-- Source text --
- Geographic distribution: South coast of the Caspian Sea
- Linguistic classification: Indo-EuropeanIndo-IranianIranianWestern IranianNorthwestern IranianCaspian; ; ; ; ;
- Subdivisions: Gilaki; Mazandarani; Gorgani; Taleshi (disputed);

Language codes
- Glottolog: casp1236
- The Caspian languages

= Caspian languages =

Iranian language branch

The Caspian languages are a key branch of North-Western Iranian languages spoken in Iran and parts of the Azerbaijan Republic, south and west of the Caspian Sea. They are also unique in sharing some typological features with the Kartvelian languages. Although spoken on the southern and western Caspian coasts, the Caspian languages and dialects share significant linguistic similarities with the Zaza language, spoken in Anatolia.

== Classification ==

Glottolog lists the Caspian languages as Gilaki-Rudbari, Mazanderani-Shahmirzadi and Gorgani. Similarly, according to Ethnologue, the Caspian languages consist of Gilaki, Mazanderani and Shahmirzadi.

-- Given entries --

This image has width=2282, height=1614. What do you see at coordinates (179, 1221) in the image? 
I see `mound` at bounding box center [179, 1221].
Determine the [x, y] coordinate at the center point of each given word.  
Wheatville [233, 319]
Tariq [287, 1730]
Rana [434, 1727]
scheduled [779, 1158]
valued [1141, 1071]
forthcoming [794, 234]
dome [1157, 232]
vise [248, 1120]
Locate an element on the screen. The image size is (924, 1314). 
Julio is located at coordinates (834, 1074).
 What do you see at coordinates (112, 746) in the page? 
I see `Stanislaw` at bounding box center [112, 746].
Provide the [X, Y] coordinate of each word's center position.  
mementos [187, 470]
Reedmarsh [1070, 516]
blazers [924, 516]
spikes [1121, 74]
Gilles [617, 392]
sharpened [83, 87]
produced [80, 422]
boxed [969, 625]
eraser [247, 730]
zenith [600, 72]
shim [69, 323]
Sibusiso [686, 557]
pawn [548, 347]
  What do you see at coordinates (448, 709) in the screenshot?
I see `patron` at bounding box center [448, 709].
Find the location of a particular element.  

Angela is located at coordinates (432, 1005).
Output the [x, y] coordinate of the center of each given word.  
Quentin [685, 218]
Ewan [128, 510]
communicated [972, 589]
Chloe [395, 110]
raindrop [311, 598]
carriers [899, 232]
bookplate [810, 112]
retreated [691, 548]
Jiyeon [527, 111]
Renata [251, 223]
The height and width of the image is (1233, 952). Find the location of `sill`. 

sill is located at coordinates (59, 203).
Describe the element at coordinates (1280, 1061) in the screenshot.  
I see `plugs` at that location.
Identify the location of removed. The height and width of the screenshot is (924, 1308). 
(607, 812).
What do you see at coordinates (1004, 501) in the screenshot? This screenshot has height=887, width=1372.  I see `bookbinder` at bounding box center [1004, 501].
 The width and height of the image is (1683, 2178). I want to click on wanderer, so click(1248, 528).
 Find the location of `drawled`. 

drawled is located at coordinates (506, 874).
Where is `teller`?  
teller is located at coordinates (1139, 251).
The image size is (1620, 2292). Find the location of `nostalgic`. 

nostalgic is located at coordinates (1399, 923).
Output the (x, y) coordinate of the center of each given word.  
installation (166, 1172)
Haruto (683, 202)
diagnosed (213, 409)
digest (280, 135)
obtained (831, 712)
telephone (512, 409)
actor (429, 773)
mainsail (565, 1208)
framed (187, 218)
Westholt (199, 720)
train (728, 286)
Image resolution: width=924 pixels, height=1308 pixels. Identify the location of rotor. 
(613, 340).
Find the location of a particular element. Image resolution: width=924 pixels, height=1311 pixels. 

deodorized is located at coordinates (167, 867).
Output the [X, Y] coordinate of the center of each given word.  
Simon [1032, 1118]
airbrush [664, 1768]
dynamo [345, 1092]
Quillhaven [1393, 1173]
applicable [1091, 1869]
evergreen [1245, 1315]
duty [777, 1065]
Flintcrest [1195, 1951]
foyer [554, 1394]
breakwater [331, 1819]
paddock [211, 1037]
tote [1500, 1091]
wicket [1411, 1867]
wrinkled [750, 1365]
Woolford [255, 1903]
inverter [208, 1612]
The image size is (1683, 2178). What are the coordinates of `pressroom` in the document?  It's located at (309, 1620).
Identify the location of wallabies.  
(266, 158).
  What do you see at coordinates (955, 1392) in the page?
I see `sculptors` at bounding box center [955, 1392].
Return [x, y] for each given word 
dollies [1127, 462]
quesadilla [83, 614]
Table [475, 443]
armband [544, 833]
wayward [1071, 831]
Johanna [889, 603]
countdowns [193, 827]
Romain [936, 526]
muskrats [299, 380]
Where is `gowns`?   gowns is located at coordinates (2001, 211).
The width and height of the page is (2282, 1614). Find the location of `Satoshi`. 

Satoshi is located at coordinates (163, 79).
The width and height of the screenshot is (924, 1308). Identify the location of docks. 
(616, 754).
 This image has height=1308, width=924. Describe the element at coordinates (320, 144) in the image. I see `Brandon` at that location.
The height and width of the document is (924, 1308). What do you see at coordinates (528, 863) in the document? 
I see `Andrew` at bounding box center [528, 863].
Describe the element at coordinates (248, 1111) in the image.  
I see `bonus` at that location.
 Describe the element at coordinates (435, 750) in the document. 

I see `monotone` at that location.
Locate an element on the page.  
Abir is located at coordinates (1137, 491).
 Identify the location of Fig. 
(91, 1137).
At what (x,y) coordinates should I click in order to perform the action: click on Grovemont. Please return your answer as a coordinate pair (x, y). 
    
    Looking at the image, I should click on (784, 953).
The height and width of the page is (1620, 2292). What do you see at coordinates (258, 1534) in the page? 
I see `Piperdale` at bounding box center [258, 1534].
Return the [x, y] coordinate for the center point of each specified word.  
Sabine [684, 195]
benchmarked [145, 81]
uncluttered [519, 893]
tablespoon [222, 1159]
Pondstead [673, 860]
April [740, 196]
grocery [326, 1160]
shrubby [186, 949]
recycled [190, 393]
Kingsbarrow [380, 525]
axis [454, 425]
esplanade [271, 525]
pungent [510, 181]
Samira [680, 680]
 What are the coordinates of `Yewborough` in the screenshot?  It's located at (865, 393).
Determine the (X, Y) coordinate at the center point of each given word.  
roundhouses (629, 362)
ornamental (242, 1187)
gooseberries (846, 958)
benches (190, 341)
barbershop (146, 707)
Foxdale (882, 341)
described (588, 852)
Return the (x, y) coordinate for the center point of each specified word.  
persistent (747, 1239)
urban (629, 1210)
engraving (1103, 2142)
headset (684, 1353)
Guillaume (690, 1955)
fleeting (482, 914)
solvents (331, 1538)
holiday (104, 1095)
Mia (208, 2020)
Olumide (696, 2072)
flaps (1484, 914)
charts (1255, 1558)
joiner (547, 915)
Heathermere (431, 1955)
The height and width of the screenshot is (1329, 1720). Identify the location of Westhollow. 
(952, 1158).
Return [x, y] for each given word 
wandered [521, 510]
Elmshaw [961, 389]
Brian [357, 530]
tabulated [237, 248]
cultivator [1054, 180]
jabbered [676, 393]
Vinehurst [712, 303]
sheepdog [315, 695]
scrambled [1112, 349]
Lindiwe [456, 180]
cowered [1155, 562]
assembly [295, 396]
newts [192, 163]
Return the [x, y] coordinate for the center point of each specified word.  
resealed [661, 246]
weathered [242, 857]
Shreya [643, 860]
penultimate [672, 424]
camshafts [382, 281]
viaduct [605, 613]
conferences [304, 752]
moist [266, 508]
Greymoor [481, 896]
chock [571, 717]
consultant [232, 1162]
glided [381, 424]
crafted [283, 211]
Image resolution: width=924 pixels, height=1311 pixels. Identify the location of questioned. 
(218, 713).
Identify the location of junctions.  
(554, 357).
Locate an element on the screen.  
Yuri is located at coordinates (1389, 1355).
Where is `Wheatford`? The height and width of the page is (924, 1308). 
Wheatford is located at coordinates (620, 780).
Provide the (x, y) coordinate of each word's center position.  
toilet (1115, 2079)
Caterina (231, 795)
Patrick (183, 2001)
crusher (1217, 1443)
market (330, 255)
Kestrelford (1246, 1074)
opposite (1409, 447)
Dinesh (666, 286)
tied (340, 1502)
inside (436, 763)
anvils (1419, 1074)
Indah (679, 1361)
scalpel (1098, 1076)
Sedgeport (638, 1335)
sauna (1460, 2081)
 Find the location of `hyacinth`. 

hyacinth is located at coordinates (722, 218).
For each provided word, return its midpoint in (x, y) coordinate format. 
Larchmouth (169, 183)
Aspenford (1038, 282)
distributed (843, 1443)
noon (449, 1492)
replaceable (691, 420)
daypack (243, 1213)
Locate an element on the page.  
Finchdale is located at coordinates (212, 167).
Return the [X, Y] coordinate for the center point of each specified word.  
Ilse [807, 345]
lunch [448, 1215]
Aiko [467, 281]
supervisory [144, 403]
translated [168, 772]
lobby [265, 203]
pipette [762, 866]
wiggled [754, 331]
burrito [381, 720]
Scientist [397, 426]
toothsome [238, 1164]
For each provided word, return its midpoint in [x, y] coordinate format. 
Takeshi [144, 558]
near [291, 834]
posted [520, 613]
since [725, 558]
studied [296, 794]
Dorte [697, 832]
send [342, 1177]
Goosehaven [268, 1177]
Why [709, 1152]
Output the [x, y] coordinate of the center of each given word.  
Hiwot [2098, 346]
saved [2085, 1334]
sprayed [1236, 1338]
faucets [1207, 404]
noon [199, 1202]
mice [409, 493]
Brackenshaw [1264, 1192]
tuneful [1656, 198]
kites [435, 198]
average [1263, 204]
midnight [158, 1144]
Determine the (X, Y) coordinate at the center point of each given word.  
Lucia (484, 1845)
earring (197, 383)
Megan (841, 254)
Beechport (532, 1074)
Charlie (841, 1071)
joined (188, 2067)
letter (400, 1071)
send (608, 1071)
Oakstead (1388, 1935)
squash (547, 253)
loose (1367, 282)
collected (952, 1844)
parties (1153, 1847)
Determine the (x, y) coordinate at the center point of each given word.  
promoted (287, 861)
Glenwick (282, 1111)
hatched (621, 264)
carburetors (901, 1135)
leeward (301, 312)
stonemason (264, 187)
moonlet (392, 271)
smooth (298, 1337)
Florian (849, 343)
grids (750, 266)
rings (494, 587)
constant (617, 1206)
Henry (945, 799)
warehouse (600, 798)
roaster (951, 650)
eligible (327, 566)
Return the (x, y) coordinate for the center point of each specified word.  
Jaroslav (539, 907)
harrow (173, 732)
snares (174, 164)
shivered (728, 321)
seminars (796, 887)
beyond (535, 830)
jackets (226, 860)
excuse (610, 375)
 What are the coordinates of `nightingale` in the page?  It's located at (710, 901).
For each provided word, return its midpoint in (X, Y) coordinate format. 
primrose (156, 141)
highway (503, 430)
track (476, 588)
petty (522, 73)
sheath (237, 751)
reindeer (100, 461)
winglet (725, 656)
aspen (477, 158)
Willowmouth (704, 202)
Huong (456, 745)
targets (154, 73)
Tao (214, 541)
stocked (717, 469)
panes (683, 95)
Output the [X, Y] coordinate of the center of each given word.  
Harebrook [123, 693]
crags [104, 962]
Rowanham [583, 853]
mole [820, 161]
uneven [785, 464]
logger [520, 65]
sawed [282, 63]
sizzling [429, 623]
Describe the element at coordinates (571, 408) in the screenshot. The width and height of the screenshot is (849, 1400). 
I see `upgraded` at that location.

-- Exercise aim --
Copy the Caspian languages text verbatim, starting at "Iranian language branch" and ending at "Mazanderani and Shahmirzadi.".

-- Output of the exercise --
Iranian language branch

The Caspian languages are a key branch of North-Western Iranian languages spoken in Iran and parts of the Azerbaijan Republic, south and west of the Caspian Sea. They are also unique in sharing some typological features with the Kartvelian languages. Although spoken on the southern and western Caspian coasts, the Caspian languages and dialects share significant linguistic similarities with the Zaza language, spoken in Anatolia.

== Classification ==

Glottolog lists the Caspian languages as Gilaki-Rudbari, Mazanderani-Shahmirzadi and Gorgani. Similarly, according to Ethnologue, the Caspian languages consist of Gilaki, Mazanderani and Shahmirzadi.